Hillary/Democrats in Trouble?

How bad is Hillary as a candidate? This election cycle is the second time the Democratic establishment has tried to clear the field for her, and while her sacking by the uniquely positioned Barack Obama eight years ago is understandable, to see her struggling to overcome the challenge from a glowering grouchy grandfather socialist like Bernie Sanders tells us a lot about how far left the Democratic base has drifted. Liberals like to spout the nonsense that Reagan couldn’t get nominated in today’s Republican Party (but somehow the GOP nominated John McCain and Mitt Romney instead??), but why not ask whether Walter Mondale or Michael Dukakis—or Bill Clinton—could be nominated in today’s Democratic Party.
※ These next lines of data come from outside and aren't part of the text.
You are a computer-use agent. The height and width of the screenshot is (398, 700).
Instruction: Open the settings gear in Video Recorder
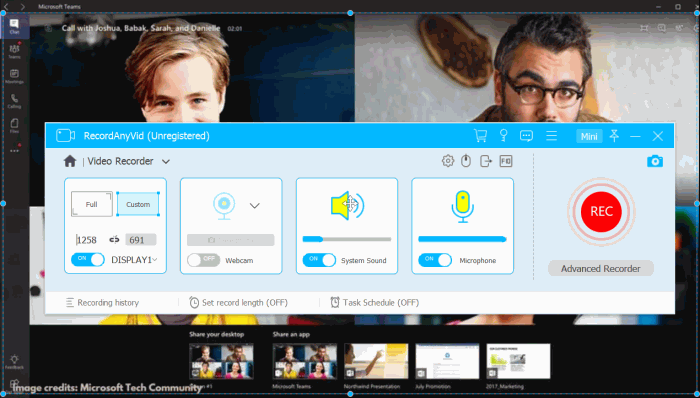pyautogui.click(x=448, y=161)
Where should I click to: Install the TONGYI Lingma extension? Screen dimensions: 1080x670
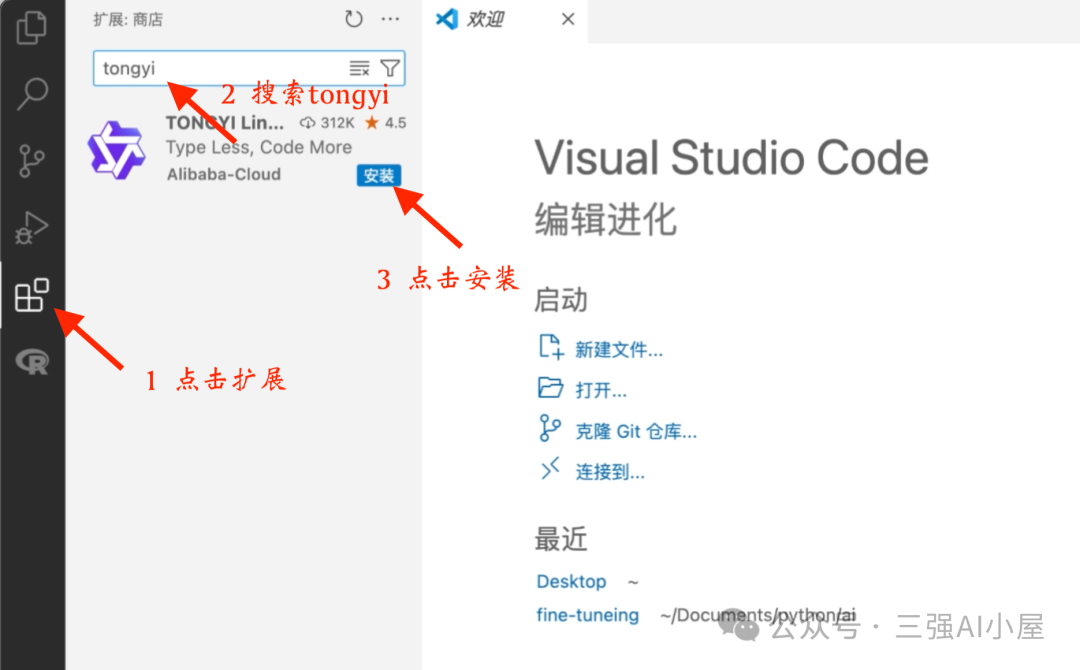[379, 176]
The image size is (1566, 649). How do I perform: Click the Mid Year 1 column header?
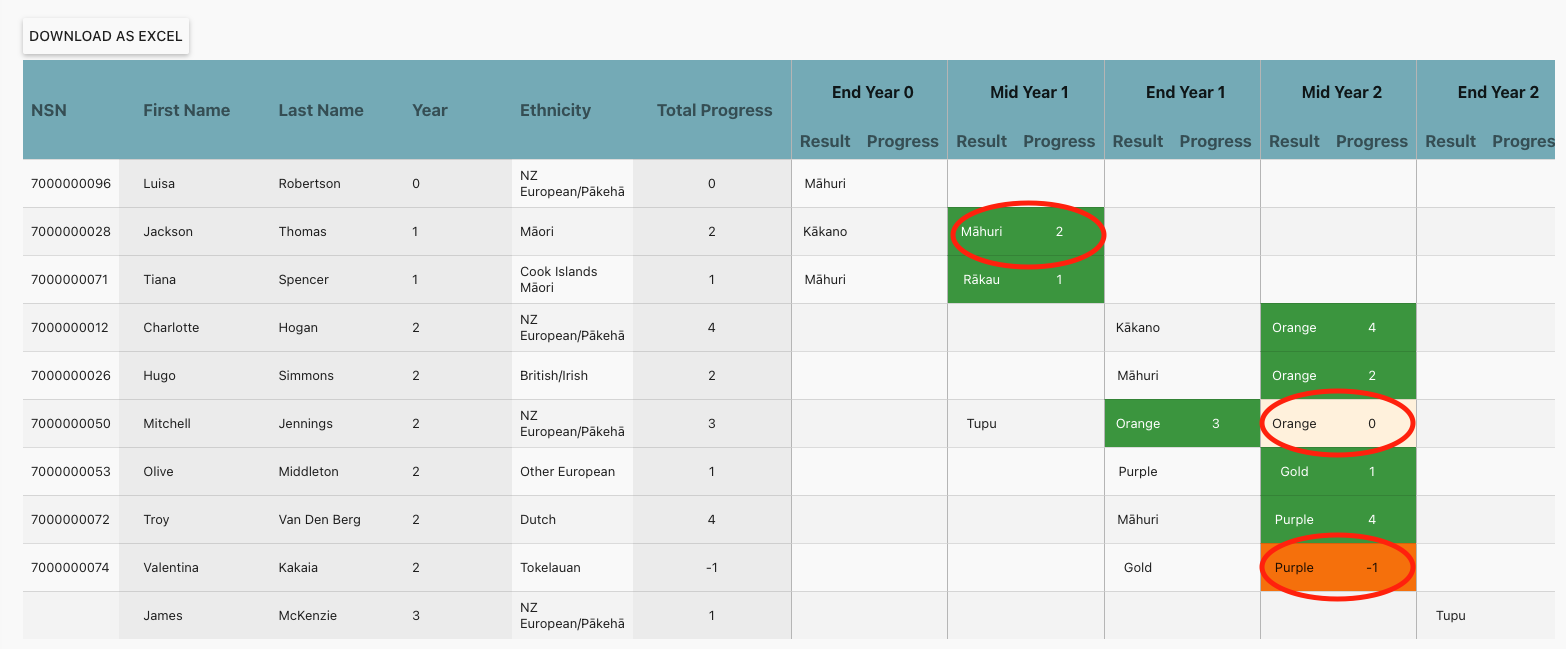click(1027, 92)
I’ve already mentioned that Slow Joe Biden’s recent comments appear to be calculated to keep the door open for a last minute run if Hillary is indicted or suffers some other kind of collapse. The Washington Post reported a couple days ago that the Democratic establishment is “anxious” about Hillary’s apparent weakness:

Some leading Democrats are increasingly anxious about Hillary Clinton’s prospects for winning the party’s presidential nomination, warning that Sen. Bernie Sanders’s growing strength in early battleground states and strong fundraising point to a campaign that could last well into the spring. . .

On Capitol Hill and in state party headquarters, some Democrats worry that a Sanders nomination could imperil candidates down the ballot in swing districts and states. Others are expressing a sense of deja vu from 2008, when Clinton’s overwhelming edge cratered in the days before the Iowa caucuses.

Ah, but demographics will save the Democrats, right? Not so fast says lefty author John Judis, one of the co-authors of the thesis popular 15 years ago that demographics were tilting massively in the Democrats’ favor—a prediction that seemed to have been borne out in 2008 and 2012. Judis now says Democrats are in trouble on the demographic front:

“The Republican party is in a death spiral,” Democratic pollster Stanley Greenberg warns in his new book America Ascendant. It is in a “pitched fight” with what Greenberg calls the “new American majority,” which is composed of “African Americans, Hispanics, Millennials,” who “will constitute 54 percent of the electorate in 2016.” If one includes “seculars with no religious affiliation,” then this group amounts to 63 percent of the electorate that is sympathetic to the Democrats.

Greenberg’s claim is merely the latest version of an argument that Celinda Lake and other Democratic pollsters as well as analysts from the Center for American Progress have been making for the past three or four years. The heart of the argument is that the groups in the population that are likely to vote for Democrats are growing, while those that are likely to vote for Republicans are shrinking as a percentage of the electorate. As a result, Democrats will inevitably win political majorities.

This argument is at least half-wrong. . .

From here Judis walks through a number of different demographic trends that look to favor Republicans going forward (including one trend that shows Republicans gaining strength with some Hispanics), and concludes:

By sheer demographic calculation, you can’t plausibly predict which party will capture Washington over the next decade or two. What finally makes the difference in overall election results is not demographics but politics. . .

Imagine that! Candidate quality and ideas matter! Hillary is short on both accounts.

Judis, who is, remember, a lefty, worries that Democrats are once again lurching off the edge of the planet on social issues:

Democrats have also suffered when they have become identified too closely with the social or cultural agenda of groups within their coalition. . . Democrats’ identification with Black Lives Matter protests against the police — no matter how justified — could also cost them in the coming election. In a special election last May in a Staten Island and Brooklyn congressional district that voted for Obama in 2008 and 2012, where Democrats enjoy a 16-point edge in voter registration, the Republican district attorney who had failed to secure an indictment against the cop who killed Eric Garner routed a Democratic opponent who had been critical of his handling of the case.

In these instances, Democrats have lost votes not simply because they backed measures favored by their base, but because they became identified primarily with those measures to the exclusion of a more generalizable appeal on economics and national security — the kind that got Bill Clinton elected in 1992 and Barack Obama in 2008.